However, in a few minutes peace was restored, and the Doctor prescribed anew. After he had talked about quinine and cataplasms, he asked me whether I had any appetite. A vision of the dining-room came before me, and I shook my head. “Still,” he urged, “it would be well to eat something.” And, turning to the hostess, “He had better have a beefsteak and a glass of Marsala.” The look of amazement with which I heard this caught the Doctor’s eye. “Don’t you like bistecca?” he inquired. I suggested that, for one in a very high fever, with a good deal of lung congestion, beefsteak seemed a trifle solid, and Marsala somewhat heating. “Oh!” cried he, “but we must keep the machine going.” And thereupon he took his genial leave.

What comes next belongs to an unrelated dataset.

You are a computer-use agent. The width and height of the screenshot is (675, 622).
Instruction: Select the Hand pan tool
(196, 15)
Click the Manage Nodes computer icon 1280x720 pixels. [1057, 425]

I had some fear that my hostess might visit upon me her resentment of the Doctor’s reproaches; but nothing of the kind. When we were alone, she sat down by me, and asked what I should really like to eat. If I did not care for a beefsteak of veal, could I eat a beefsteak of mutton? It was not the first time that such a choice had been offered me, for, in the South, bistecca commonly means a slice of meat done on the grill or in the oven. Never have I sat down to a bistecca which was fit for man’s consumption, and, of course, at the Concordia it would be rather worse than anywhere else. I persuaded the good woman to supply me with a little broth. Then I lay looking at the patch of cloudy sky which showed above the houses opposite, and wondering whether I should have a second fearsome night. I wondered, too, how long it would be before I could quit Cotrone. The delay here was particularly unfortunate, as my letters were addressed to Catanzaro, the next stopping-place, and among them I expected papers which would need prompt attention. The thought of trying to get my correspondence forwarded to Cotrone was too disturbing; it would have involved an enormous amount of trouble, and I could not have felt the least assurance that things would arrive safely. So I worried through the hours of daylight, and worried still more when, at nightfall, the fever returned upon me as badly as ever.

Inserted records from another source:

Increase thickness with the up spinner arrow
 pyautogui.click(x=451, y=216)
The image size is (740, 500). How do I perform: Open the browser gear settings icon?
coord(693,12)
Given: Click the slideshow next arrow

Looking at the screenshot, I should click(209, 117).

Dr. Sculco had paid his evening visit, and the first horror of ineffectual drowsing had passed over me, when my door was flung violently open, and in rushed a man (plainly of the commercial species), hat on head and bag in hand. I perceived that the diligenza had just arrived, and that travellers were seizing upon their bedrooms. The invader, aware of his mistake, discharged a volley of apologies, and rushed out again. Five minutes later the door again banged open, and there entered a tall lad with an armful of newspapers; after regarding me curiously, he asked whether I wanted a paper. I took one with the hope of reading it next morning. Then he began conversation. I had the fever? Ah! everybody had fever at Cotrone. He himself would be laid up with it in a day or two. If I liked, he would look in with a paper each evening—till fever prevented him. When I accepted this suggestion, he smiled encouragingly, cried “Speriamo!” and clumped out of the room.